Вторую неделю, каждый день, невзирая на погоду, мы занимались проверкой всех населенных пунктов в округе. Большей частью пустующие, населенные только стариками, эти селения производили удручающее впечатление. Серые тучи, несколько раз в день прорываемые мелким и холодным дождем, висели прямо над крышами убогих строений, сложенных из местного серого камня. За серыми от времени грубо струганными дверями появлялись такие же серые лица местных, но стоило нам посмотреть в их сторону, как двери, скрипнув, затворялись и лица исчезали. В многочисленных лужах отражалось все то же бесстрастное близкое небо.

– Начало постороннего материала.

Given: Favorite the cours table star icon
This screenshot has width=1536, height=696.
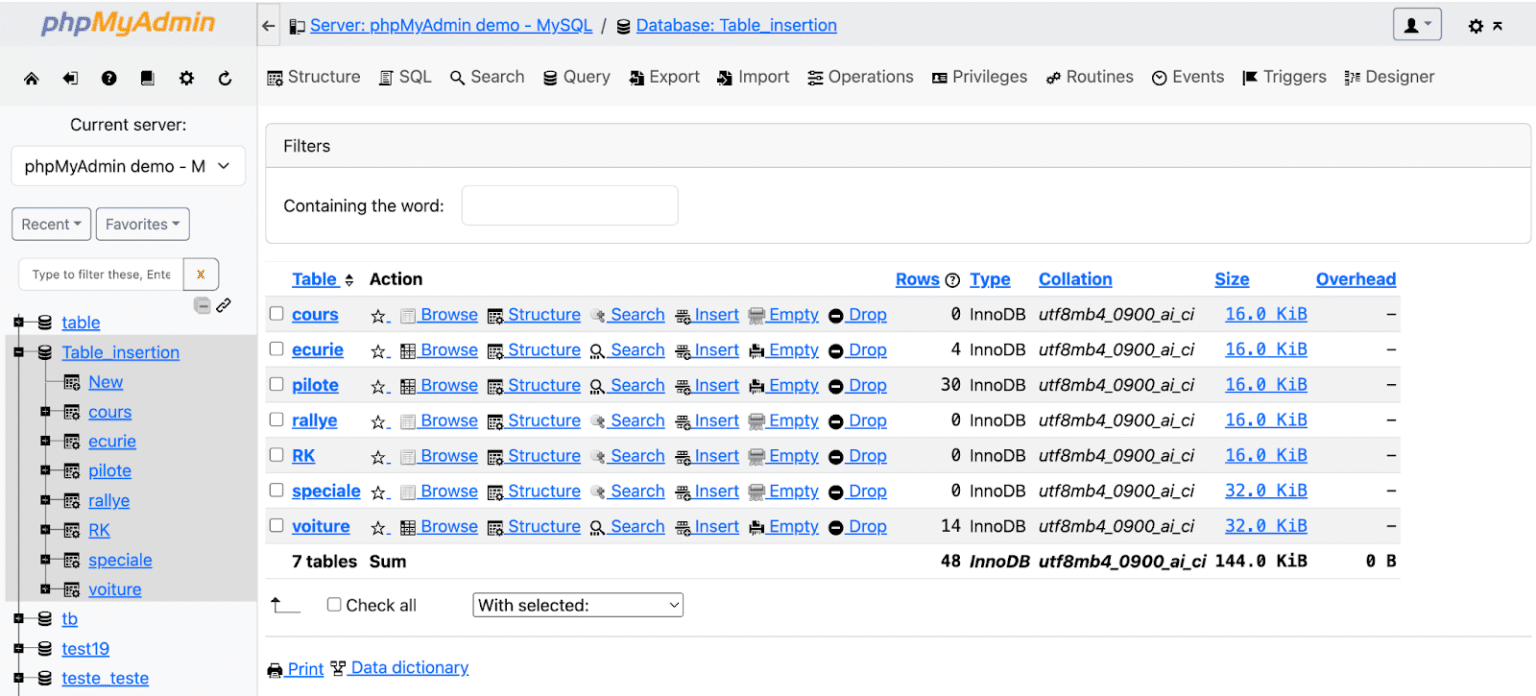Looking at the screenshot, I should 381,314.
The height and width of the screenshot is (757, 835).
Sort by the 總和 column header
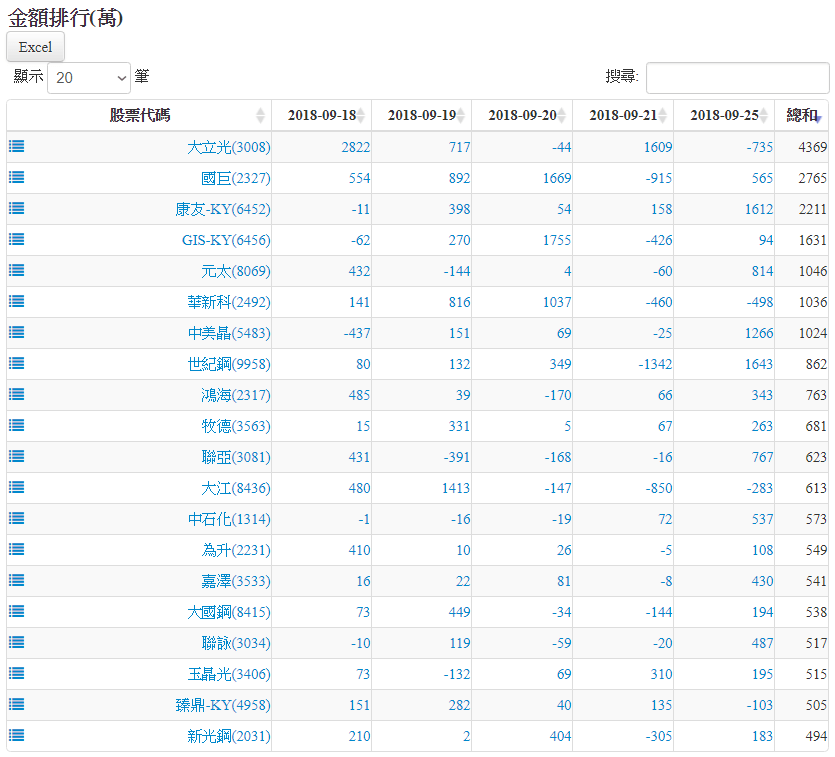(x=802, y=116)
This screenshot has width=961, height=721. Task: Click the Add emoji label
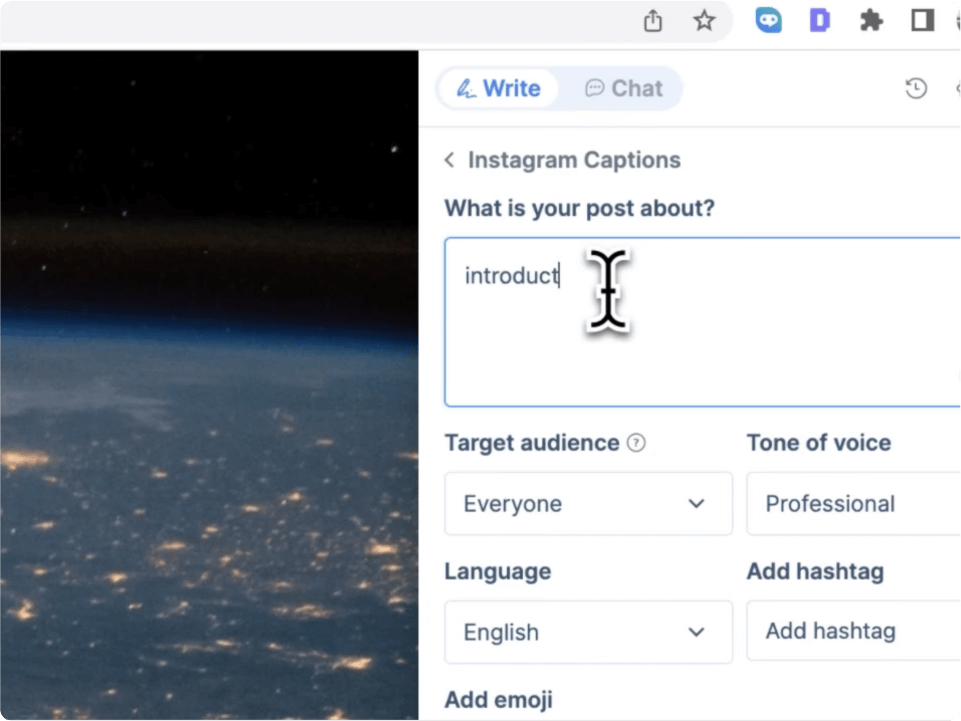[498, 699]
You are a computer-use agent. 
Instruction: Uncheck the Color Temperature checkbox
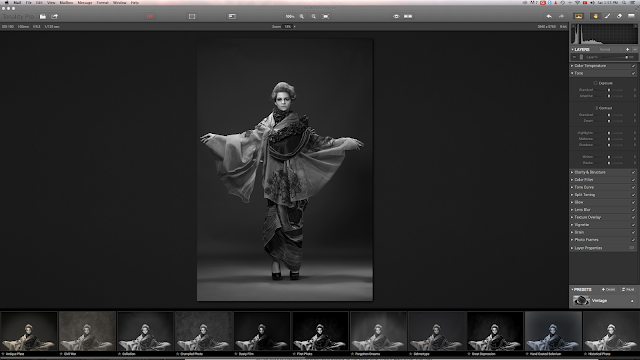(x=633, y=66)
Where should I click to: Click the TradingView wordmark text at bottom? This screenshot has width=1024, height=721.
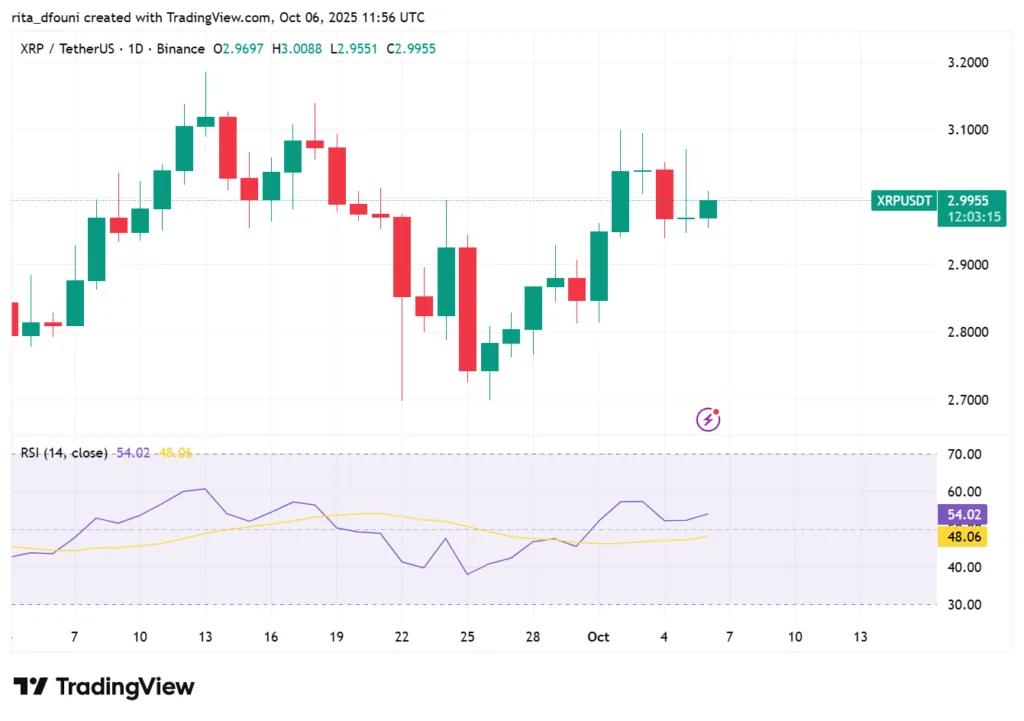125,687
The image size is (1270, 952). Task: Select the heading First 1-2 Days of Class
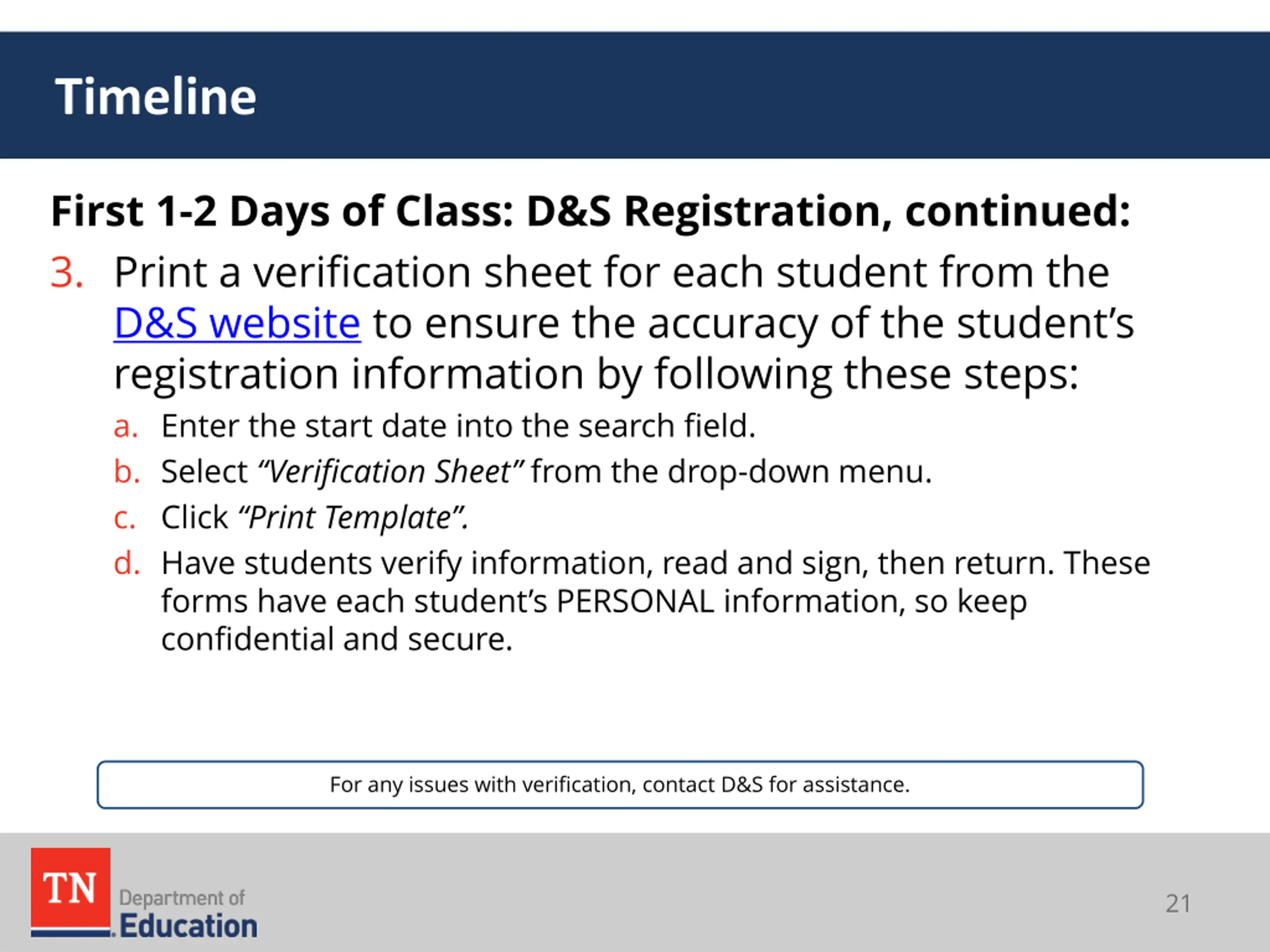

Грязь липла на сапоги, высыхала, трескалась и отваливалась кусками лишь с тем, чтобы на это же место прилип новый кусок грязи, тяжелее прежнего. Везде была сырость, запустение и страх. Все это в комплексе вызывало острое чувство дискомфорта, где-то внутри грудной клетки поселилось нечто холодное и скользкое, оно не давало покоя, вынуждая при малейшей возможности искать способ хоть как-то согреться, обсушиться. Глоток обжигающе крепкой и вонючей смеси, местного суррогата, именуемого водкой, дарил несколько мгновений приятного ощущения горячего шара, катящегося по гортани и взрывающегося в желудке наподобие термитной шашки. От этого ощущения по всему телу выступал горячий пот, мгновенно остывающий, пропитывающий изнутри вечно сырую от непрекращающегося дождя одежду. Остро хотелось курить.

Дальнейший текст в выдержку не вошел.